- **Screenshot grounding data**:
____

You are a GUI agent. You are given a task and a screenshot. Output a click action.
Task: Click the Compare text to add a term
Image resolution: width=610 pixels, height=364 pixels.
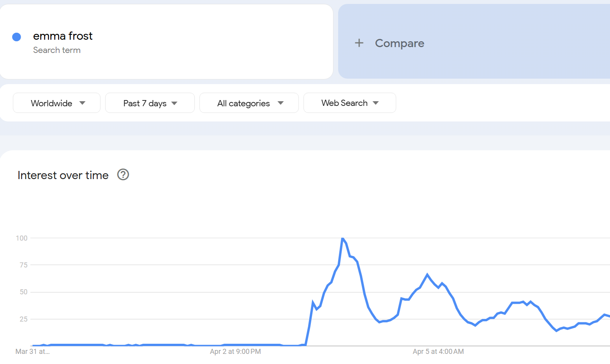point(399,43)
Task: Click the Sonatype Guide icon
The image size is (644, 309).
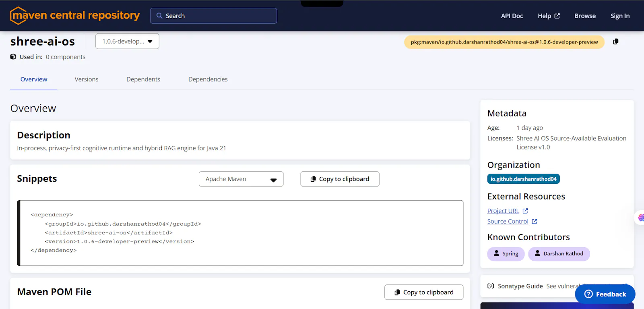Action: point(491,286)
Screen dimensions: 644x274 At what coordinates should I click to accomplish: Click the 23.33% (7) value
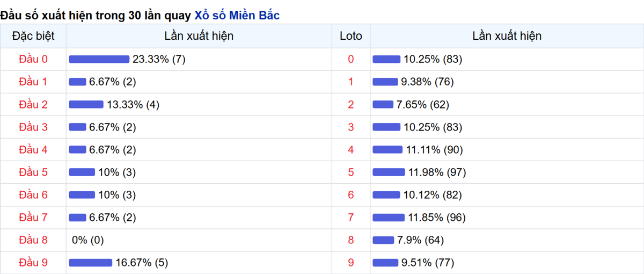point(159,59)
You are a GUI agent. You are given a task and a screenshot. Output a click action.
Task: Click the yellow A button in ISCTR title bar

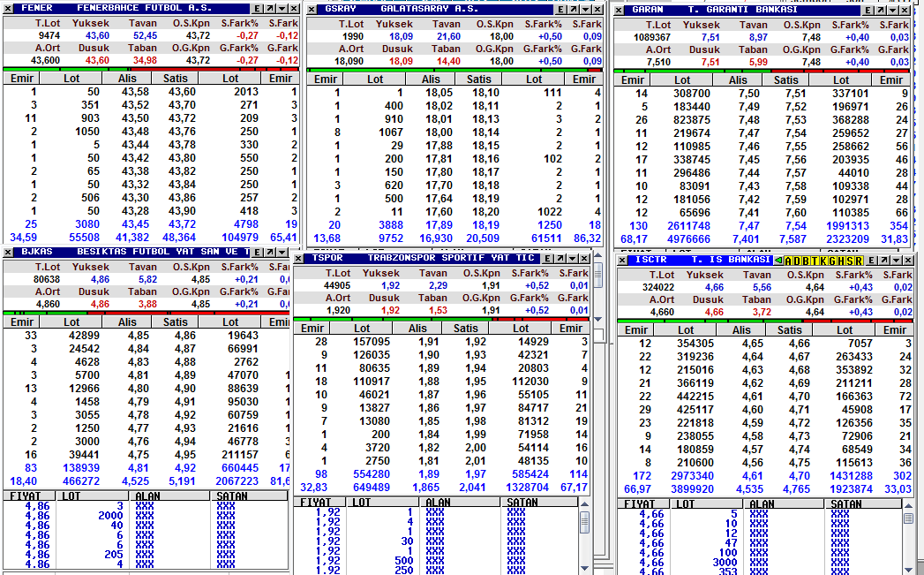point(789,261)
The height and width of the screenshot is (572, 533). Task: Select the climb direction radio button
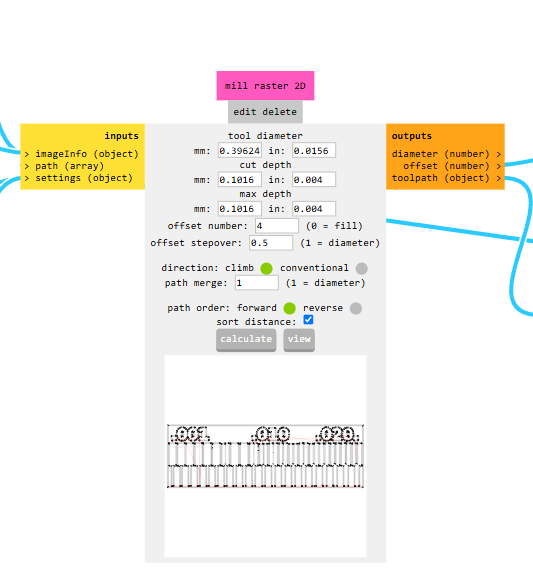(x=266, y=268)
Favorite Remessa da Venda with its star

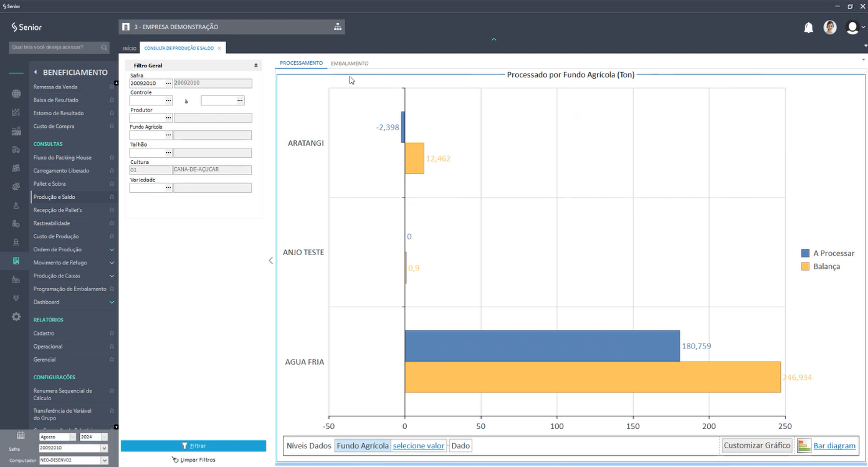tap(112, 87)
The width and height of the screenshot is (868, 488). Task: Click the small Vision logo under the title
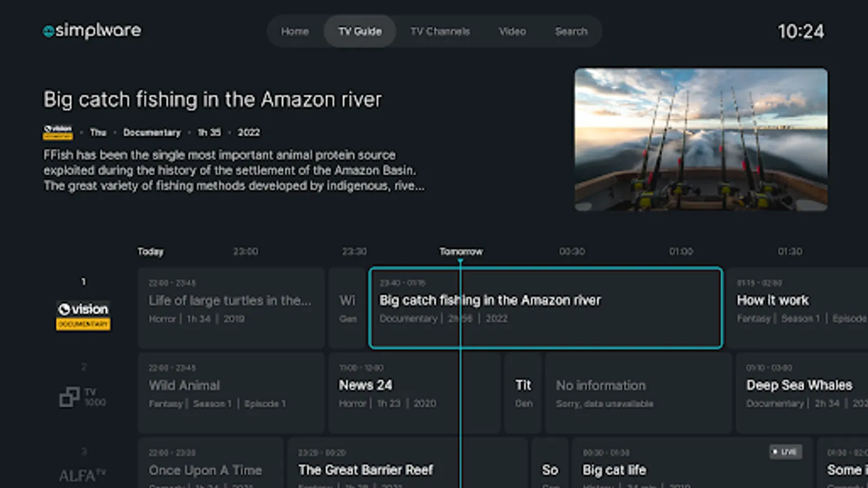[x=58, y=132]
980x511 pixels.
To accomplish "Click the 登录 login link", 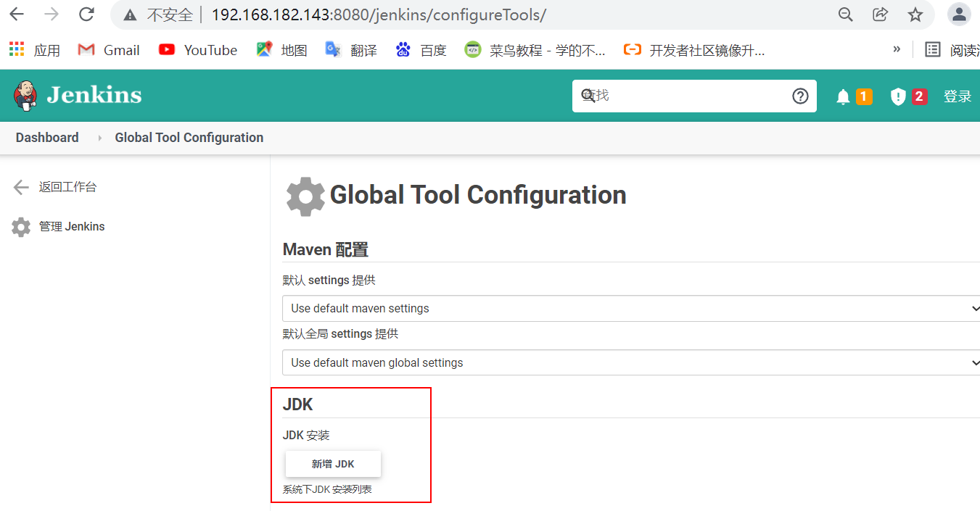I will click(958, 95).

____

- **Problem to work on**: Exact copy, no pictures. Write out the lines in the entries above, starting with the line with "The image size is (644, 309)." and going on through the line with "980x511 pixels.", keeping both.

- **Response to this task**:
The image size is (644, 309).
Action: point(491,286)
Screen dimensions: 644x274 At what coordinates should I click to accomplish: Click the 23.33% (7) value
point(159,59)
You are a GUI agent. You are given a task and a screenshot. Output a click action.
Task: Click the yellow A button in ISCTR title bar

point(789,261)
The height and width of the screenshot is (572, 533). Task: Select the climb direction radio button
(x=266, y=268)
Favorite Remessa da Venda with its star

tap(112, 87)
The width and height of the screenshot is (868, 488). Task: Click the small Vision logo under the title
[x=58, y=132]
980x511 pixels.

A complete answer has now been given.